__JOB 1__
From the listing, copy out word for word the lines starting with the one containing "You are a computer-use" and going on through the one containing "Open help for".
:: TEXT PASSAGE ::
Well, usually it is. One recent morning there was a goldfinch sitting on my birdbath. And something seemed to be wrong with it. Usually a bird will alight, take a few sips of water, and then fly off. But this goldfinch was just sitting on the birdbath. It was really cold out there, and the bird had fluffed up its feathers.

It would occasionally preen, or take a sip of water. It even tucked its head into its wing to sleep a few times. But it just stayed there. Five minutes went by.

Something had to be wrong, I thought. This was not typical bird behavior. Maybe it was sick. Or dying. Maybe one of the hawks in the forest would see it sitting there and make a nice meal of it.

It was really hard to watch this bird not acting right, just a few feet away from me. I thought about whether there was anything I could do to help the bird. I did not want to disturb it because I did not know its condition. If a hawk spotted it, I could not save it. If it was sick I could not heal it.

Five more minutes passed, and I was feeling very disturbed. What I really wanted to do was walk away from the situation. I wanted to get up, go into another room, and pretend that I had never seen this. I mean, the bird was not my business. Nature is nature, and it’s a tough world out there, and watching this bird was really starting to bum me out. It was ruining the peace of my time with God. I thought to myself that I would have been better off not even knowing this bird existed.
:::
:: AVAILABLE DATA ::
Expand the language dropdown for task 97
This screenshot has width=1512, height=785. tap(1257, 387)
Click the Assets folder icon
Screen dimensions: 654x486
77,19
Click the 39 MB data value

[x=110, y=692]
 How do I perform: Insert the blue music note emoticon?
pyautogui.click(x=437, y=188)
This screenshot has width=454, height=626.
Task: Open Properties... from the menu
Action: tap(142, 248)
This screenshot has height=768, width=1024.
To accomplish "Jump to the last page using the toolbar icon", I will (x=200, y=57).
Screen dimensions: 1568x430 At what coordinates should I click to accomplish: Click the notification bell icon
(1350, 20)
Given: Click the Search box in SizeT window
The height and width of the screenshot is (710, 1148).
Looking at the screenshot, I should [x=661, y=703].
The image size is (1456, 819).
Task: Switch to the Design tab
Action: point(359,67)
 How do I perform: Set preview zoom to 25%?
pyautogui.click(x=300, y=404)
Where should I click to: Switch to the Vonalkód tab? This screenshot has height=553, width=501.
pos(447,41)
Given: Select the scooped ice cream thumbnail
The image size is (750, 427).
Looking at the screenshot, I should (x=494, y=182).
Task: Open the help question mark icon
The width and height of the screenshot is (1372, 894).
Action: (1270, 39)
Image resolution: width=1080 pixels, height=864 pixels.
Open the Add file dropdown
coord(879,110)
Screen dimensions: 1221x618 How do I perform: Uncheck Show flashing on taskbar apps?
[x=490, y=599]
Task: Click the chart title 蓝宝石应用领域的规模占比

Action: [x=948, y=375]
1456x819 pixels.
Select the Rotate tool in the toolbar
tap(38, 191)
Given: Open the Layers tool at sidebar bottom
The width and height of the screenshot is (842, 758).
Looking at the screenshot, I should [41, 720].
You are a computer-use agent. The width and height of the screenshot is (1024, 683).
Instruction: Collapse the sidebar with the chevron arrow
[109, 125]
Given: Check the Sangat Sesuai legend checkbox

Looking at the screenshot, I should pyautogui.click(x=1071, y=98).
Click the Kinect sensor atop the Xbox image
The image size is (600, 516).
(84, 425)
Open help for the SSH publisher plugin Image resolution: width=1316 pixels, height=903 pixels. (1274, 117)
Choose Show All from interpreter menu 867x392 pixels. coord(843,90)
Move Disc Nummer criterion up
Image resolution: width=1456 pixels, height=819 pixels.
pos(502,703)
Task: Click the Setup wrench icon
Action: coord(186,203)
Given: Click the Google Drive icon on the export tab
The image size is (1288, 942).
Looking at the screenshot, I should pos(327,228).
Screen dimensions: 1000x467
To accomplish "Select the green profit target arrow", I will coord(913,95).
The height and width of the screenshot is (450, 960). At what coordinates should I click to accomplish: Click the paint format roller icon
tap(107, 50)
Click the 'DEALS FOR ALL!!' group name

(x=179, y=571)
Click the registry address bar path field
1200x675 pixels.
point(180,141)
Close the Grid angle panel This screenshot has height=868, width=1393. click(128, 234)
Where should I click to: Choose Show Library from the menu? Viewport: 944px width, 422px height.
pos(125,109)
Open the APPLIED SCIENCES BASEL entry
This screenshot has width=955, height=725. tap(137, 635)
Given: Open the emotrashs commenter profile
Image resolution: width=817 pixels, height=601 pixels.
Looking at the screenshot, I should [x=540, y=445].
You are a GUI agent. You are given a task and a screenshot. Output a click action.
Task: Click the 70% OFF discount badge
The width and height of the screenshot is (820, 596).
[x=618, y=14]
:::
__JOB 2__
Continue the goldfinch passage from the point where it stops.

__ANSWER 1__
You are a computer-use agent. The width and height of the screenshot is (1024, 683).
Instruction: Collapse the sidebar with the chevron arrow
[109, 125]
Given: Check the Sangat Sesuai legend checkbox

Looking at the screenshot, I should pyautogui.click(x=1071, y=98).
Click the Kinect sensor atop the Xbox image
The image size is (600, 516).
(84, 425)
Open help for the SSH publisher plugin Image resolution: width=1316 pixels, height=903 pixels. (1274, 117)

__ANSWER 2__
By this time I had such developed such empathy for the bird that I had started crying, and I knew I couldn’t leave. I felt like I had to stay there on a vigil with the bird, until whatever happened to it, happened. Somehow I knew there was value in just witnessing what the bird was going through, in caring about the bird, and in not turning away from what I was seeing. I had the distinct impression that this was what God wanted me to experience in this particular time with him: just to be present with this bird.

At the 15-minute mark, a squirrel came up to the birdbath for a drink, startling the goldfinch, which flew away. I don’t know what happened to it after that, but I do know that I can’t get this experience out of my mind.


I thought of these words of Jesus: “Are not two sparrows sold for a penny? Yet not one of them will fall to the ground apart from your Father.”

I felt God had just revealed to me something of the depth of the love he has for the sparrows, indeed for the most humble parts of his creation. By compelling me to stay there and learn to care about the goldfinch, God guided me into a very Christian act, an act of awareness and simple presence.

It occurred to me that Jesus’ next words were these: “And even the hairs of your head are all counted. So do not be afraid; you are of more value than many sparrows.”


About an hour later I went to Sunday worship at my church. It was “mission Sunday,” where three people who had travelled on a recent mission trip to the Dominican Republic gave short testimonies. They had not gone on this kind of trip before, and much of their testimony reflected this. They saw suffering and poverty. They saw things that didn’t make sense to them, and things that seemed horribly wrong. They saw things from which they wanted to turn away. But they didn’t. They were present, they experienced what God wanted them to experience, and they began to get an idea of the depth of love God has for the people in that country.

It’s going to take some time for them to come to grips with what they saw. They’re going to have to figure out why life is the way it is in the Dominican Republic, and what that has to do with them. That’s a good thing; in fact, it’s a God thing. When you give God even a little piece of yourself, he makes it very hard for you to go back to who you were before. Each of these people now has a place inside them that God is working on. They’re learning that once you start attending to God, he begins to do things with your life.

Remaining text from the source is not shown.